Yes, I've discovered another bug in one of the Warp3D Nova tutorials. The tutorial itself has been corrected already, but let's take a closer look at this bug.

The problem is with this line of code:

	// Transform the normal
	normal = normalize(NormalMatrix * vec4(vertNormal, 1.0)).xyz;

Can you see the mistake? It's a really subtle one.

The normalize() function rescales a vector so that it's magnitude is one. This is important because our surface normals need to be a pure direction vector. Otherwise later calculations will be skewed.

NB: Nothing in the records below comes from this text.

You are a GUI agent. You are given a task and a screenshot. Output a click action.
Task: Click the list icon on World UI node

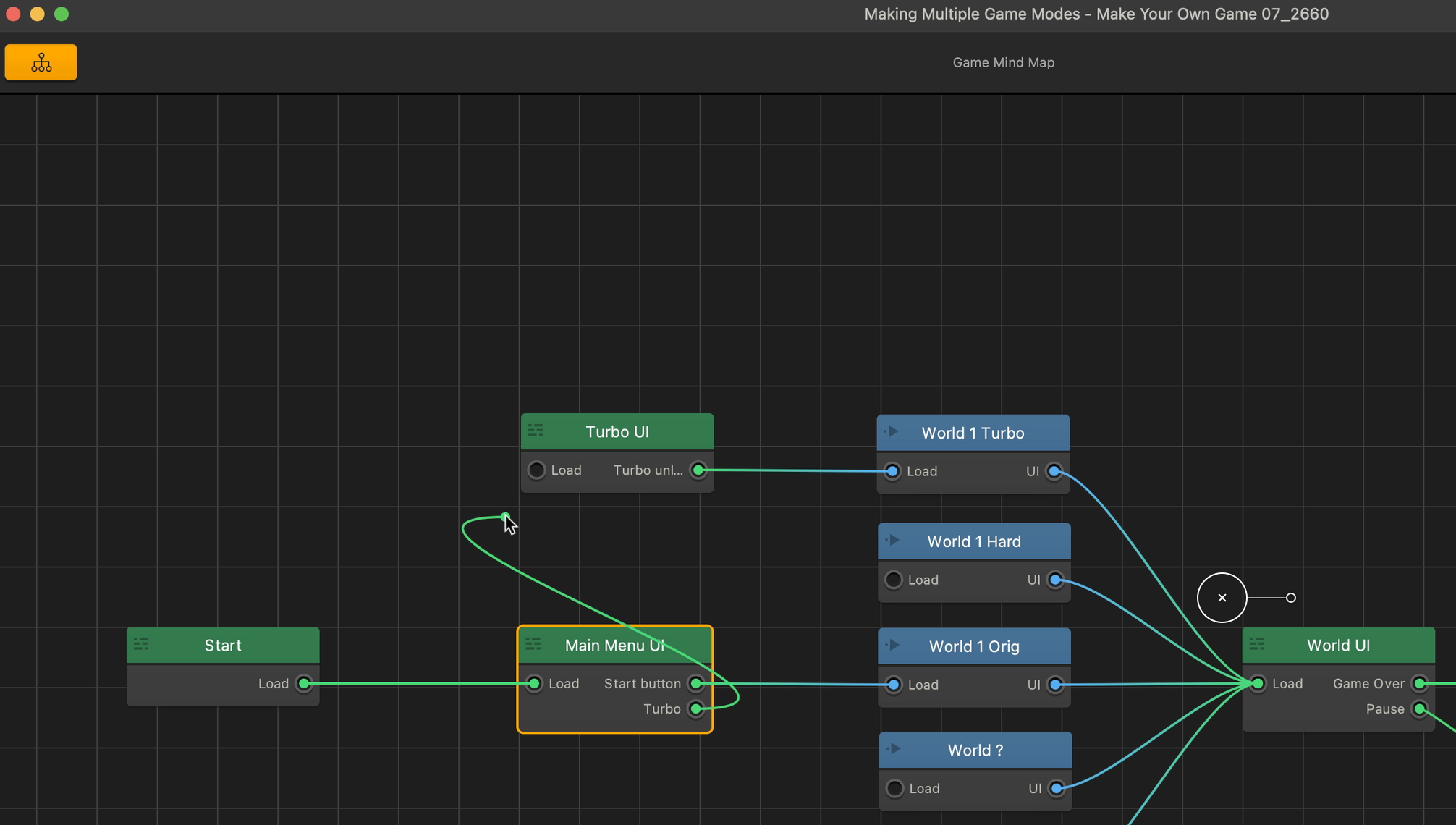[1257, 644]
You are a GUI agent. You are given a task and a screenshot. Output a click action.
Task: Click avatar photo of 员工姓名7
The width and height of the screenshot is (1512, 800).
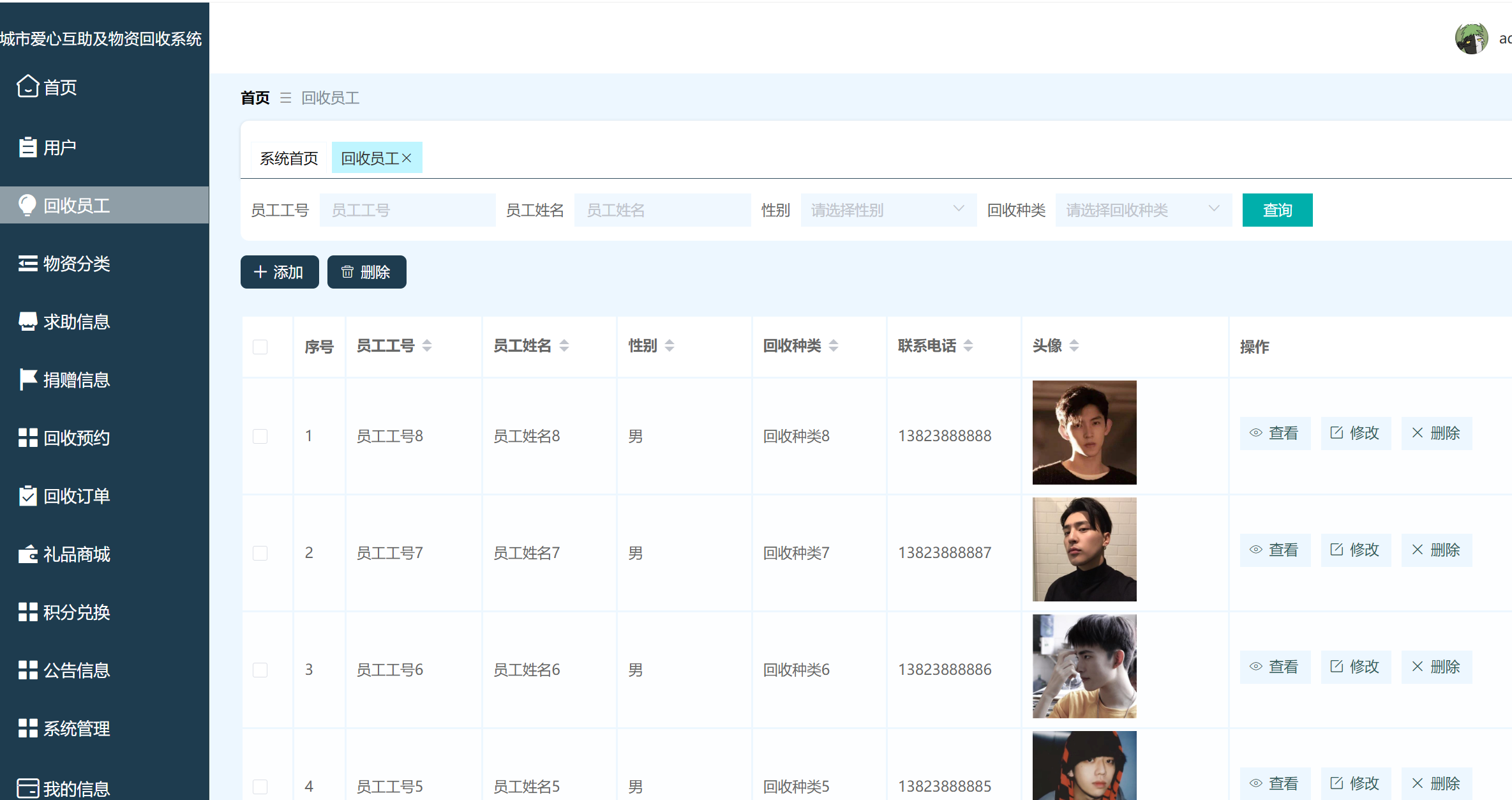1084,549
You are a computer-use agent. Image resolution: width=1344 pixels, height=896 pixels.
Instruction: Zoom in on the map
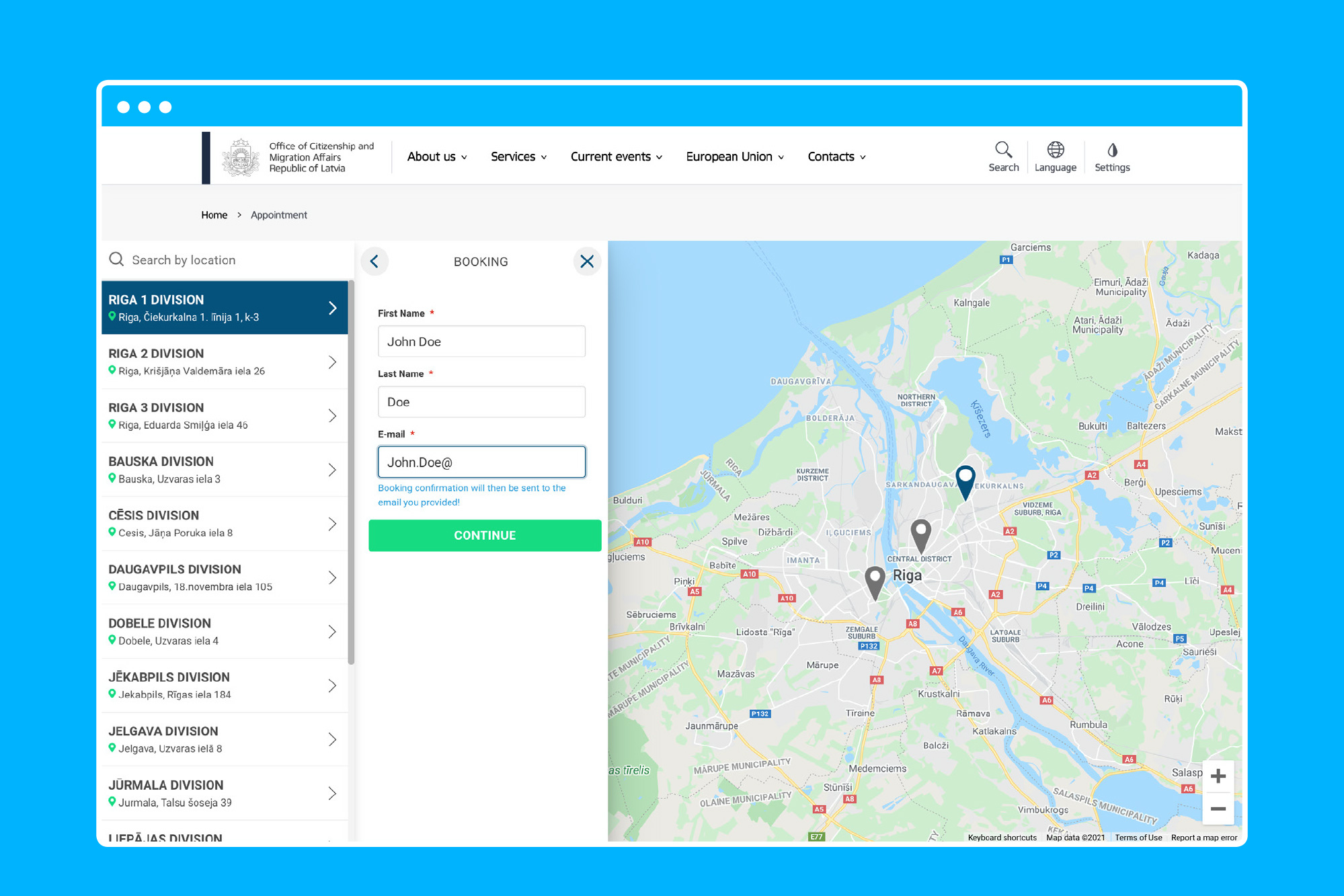tap(1218, 777)
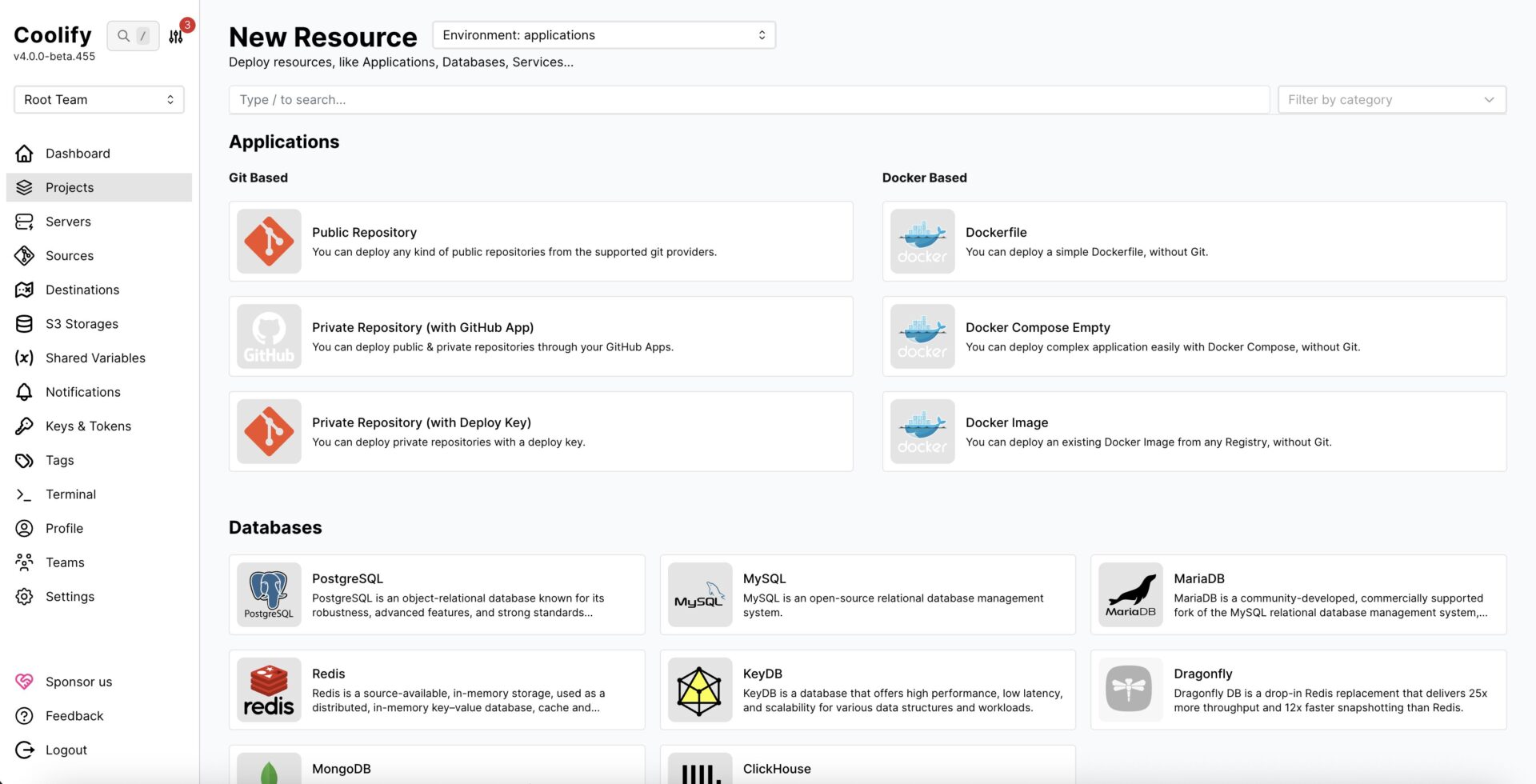The image size is (1536, 784).
Task: Select the KeyDB hexagon icon
Action: [x=699, y=689]
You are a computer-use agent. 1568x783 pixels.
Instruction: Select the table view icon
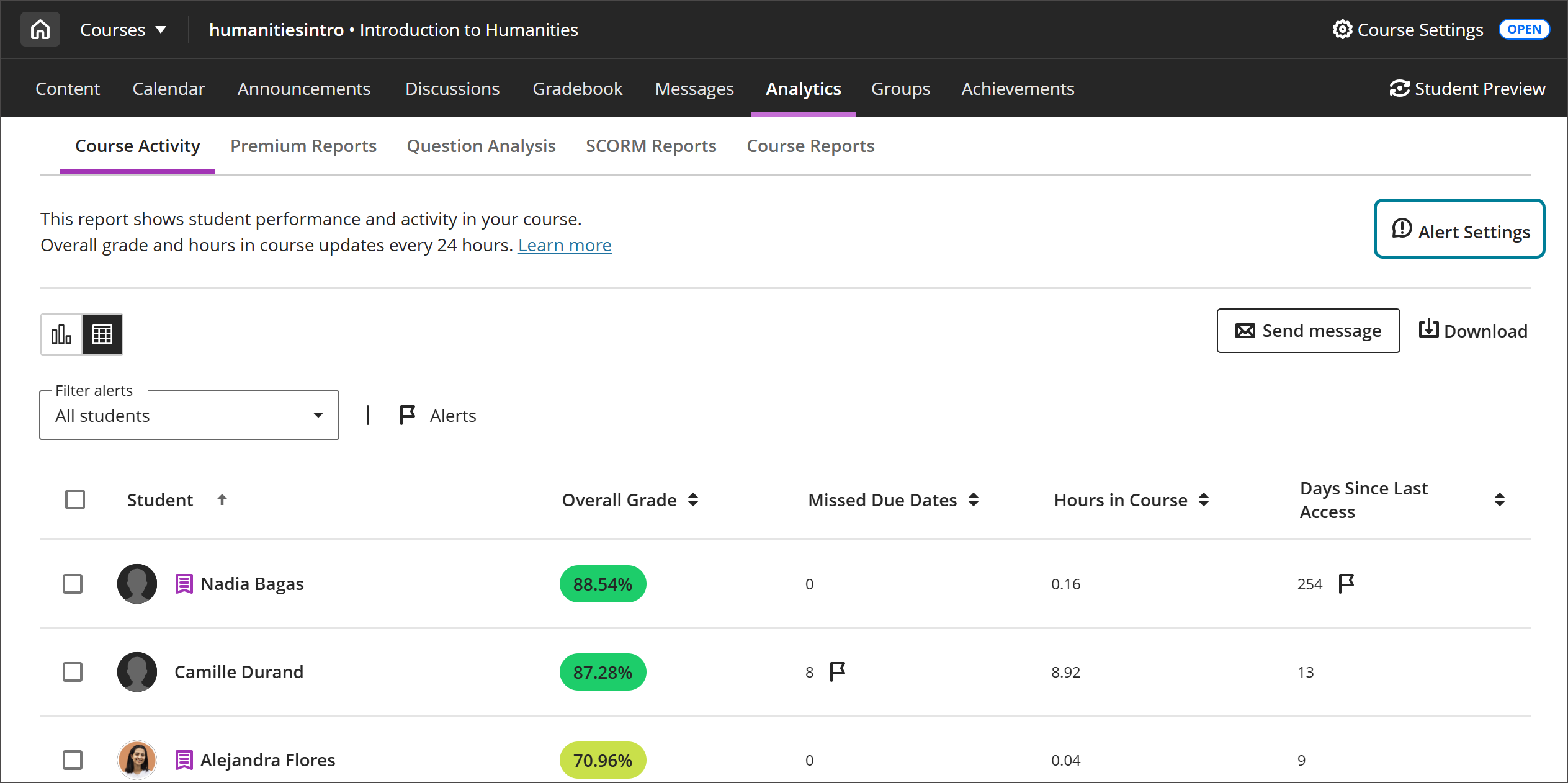[x=102, y=334]
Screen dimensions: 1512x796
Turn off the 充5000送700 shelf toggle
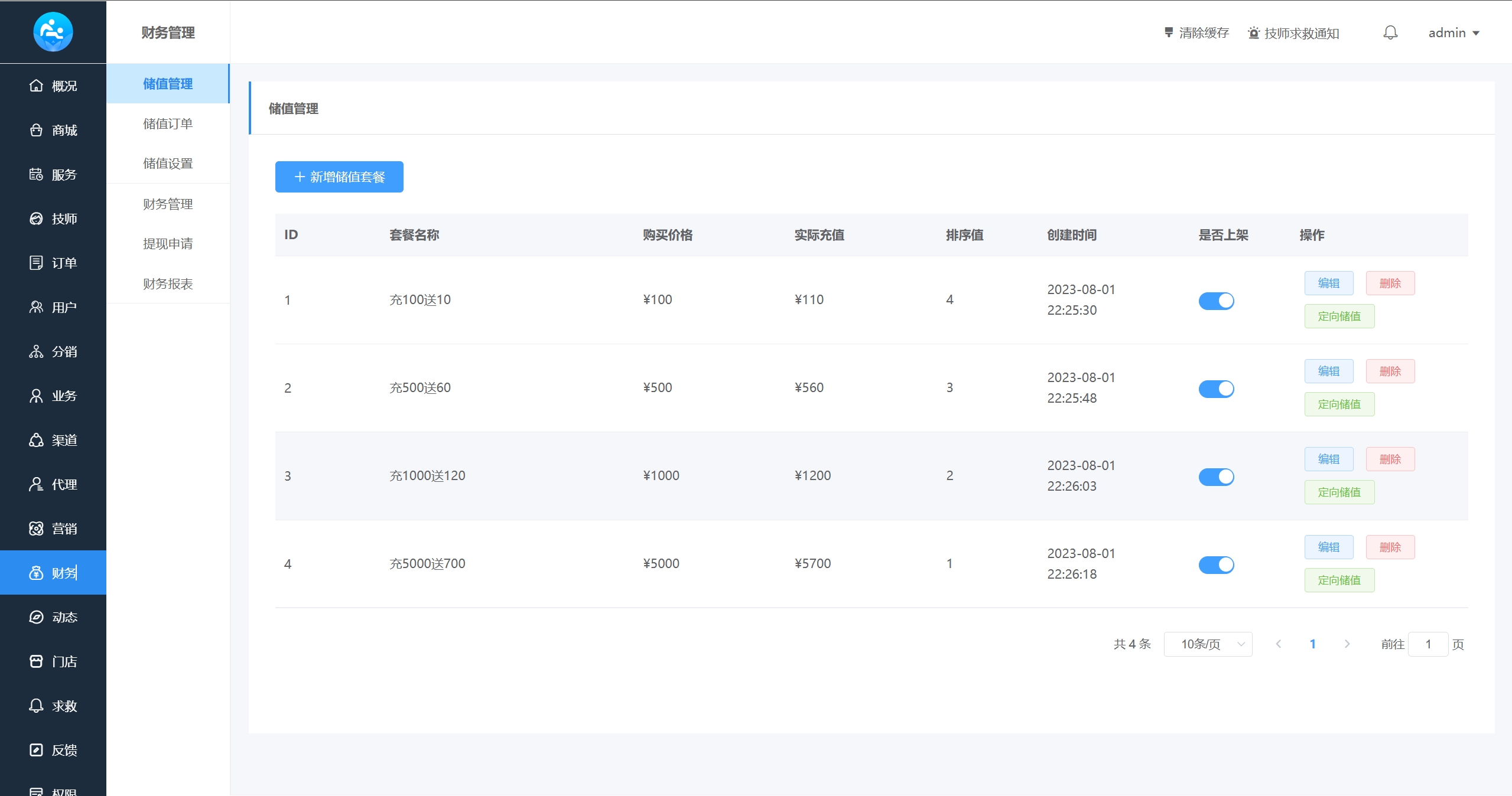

Anyway, look very closely at the code. See the problem yet? Here's a clue, the following returns a 4D vector:

NormalMatrix * vec4(vertNormal, 1.0)

The code uses homogeneous coordinates where a 3D vector is augmented with a 1. This enables us to multiply by a 4×4 matrix containing both rotation and translation. While translation isn't needed for surface normals, I avoid 3×3 matrices in GLSL due to possible alignment issues (drivers have had incorrect padding in the past).

What's happening is that normalize() is being called on the 4D homogeneous vector with the added 1, and this is then truncated back to 3D. Look at the offending line of code:

	normal = normalize(NormalMatrix * vec4(vertNormal, 1.0)).xyz;

See it now? It's pure luck that the demo looks okay. Results could have been quite different with other lighting parameters.

What's missing is a pair of brackets:

	// Transform the normal
	normal = normalize((NormalMatrix * vec4(vertNormal, 1.0)).xyz);

Yes, two missing characters; that's all.

Let me make it more obvious by splitting the line into two:

	// Transform the normal
	normal = (NormalMatrix * vec4(vertNormal, 1.0)).xyz;
	normal = normalize(normal);

The transformed normal is truncated back to 3D before being normalized, producing the correct result.

These subtle bugs can be difficult to track down. It takes a trained eye to spot, and the "training" is usually getting caught out by such bugs and spending hours searching for them. Hopefully, seeing this one will help you spot others like it.